By degrees he was admitted to rehearsals; and many of his friends are of opinion, that our present poets are indebted to him for their happiest thoughts; by his contrivance the bell was rung twice in Barbarossa, and by his persuasion the author of Cleone concluded his play without a couplet; for what can be more absurd, said Minim, than that part of a play should be rhymed, and part written in blank verse? and by what acquisition of faculties is the speaker, who never could find rhymes before, enabled to rhyme at the conclusion of an act?

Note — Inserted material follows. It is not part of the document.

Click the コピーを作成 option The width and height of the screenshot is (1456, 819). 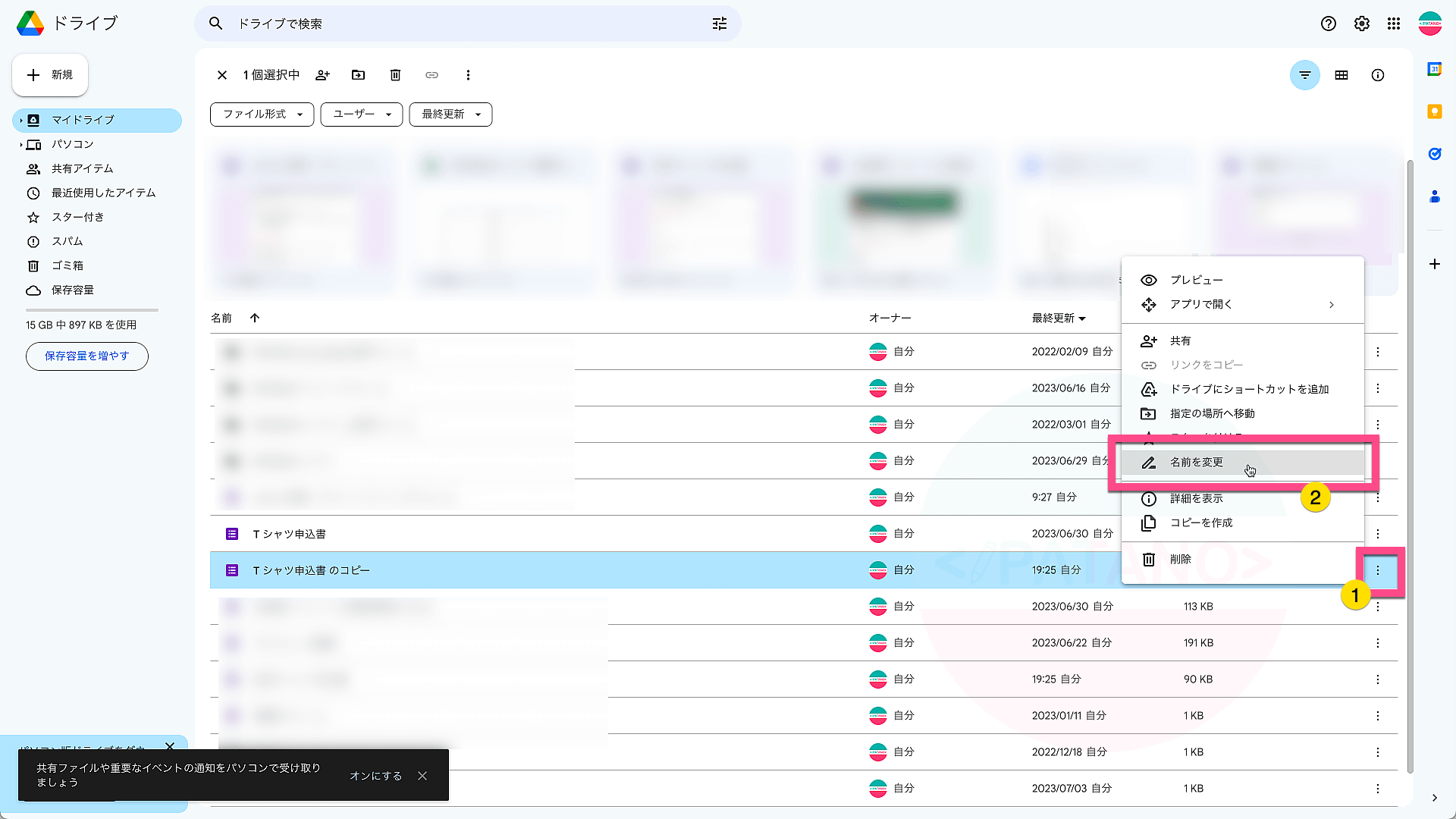pos(1201,522)
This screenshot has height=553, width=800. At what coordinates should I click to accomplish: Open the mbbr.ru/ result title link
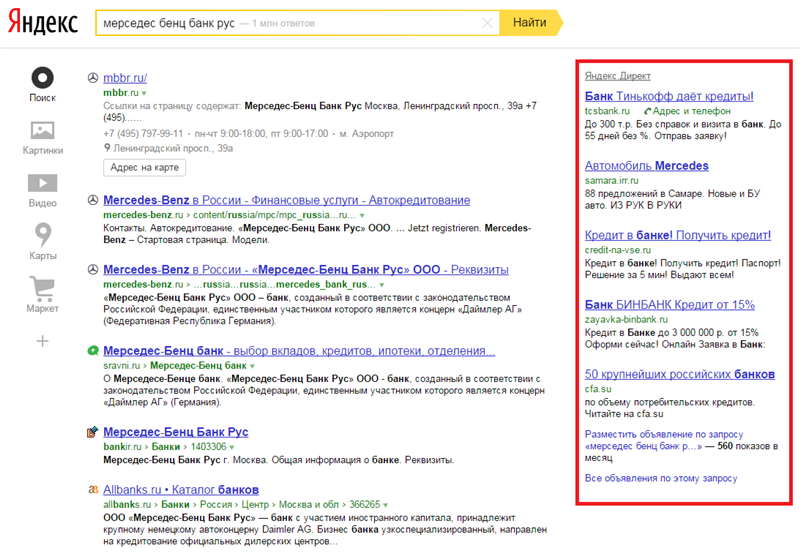[125, 77]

He is the great investigator of hidden beauties, and is particularly delighted when he finds “the sound an echo to the sense.” He has read all our poets, with particular attention to this delicacy of versification, and wonders at the supineness with which their works have been hitherto perused, so that no man has found the sound of a drum in this distich:
“When pulpit, drum ecclesiastic,
Was beat with fist instead of a stick;”
and that the wonderful lines upon honour and a bubble have hitherto passed without notice:
“Honour is like the glassy bubble,
Which costs philosophers such trouble;
Where, one part crack’d, the whole does fly,
And wits are crack’d to find out why.”
In these verses, says Minim, we have two striking accommodations of the sound to the sense. It is impossible to utter the first two lines emphatically without an act like that which they describe; bubble and trouble causing a momentary inflation of the cheeks by the retention of the breath, which is afterwards forcibly emitted, as in the practice of blowing bubbles. But the greatest excellence is in the third line, which is crack’d in the middle to express a crack, and then shivers into monosyllables. Yet has this diamond lain neglected with common stones, and among the innumerable admirers of Hudibras the observation of this superlative passage has been reserved for the sagacity of Minim.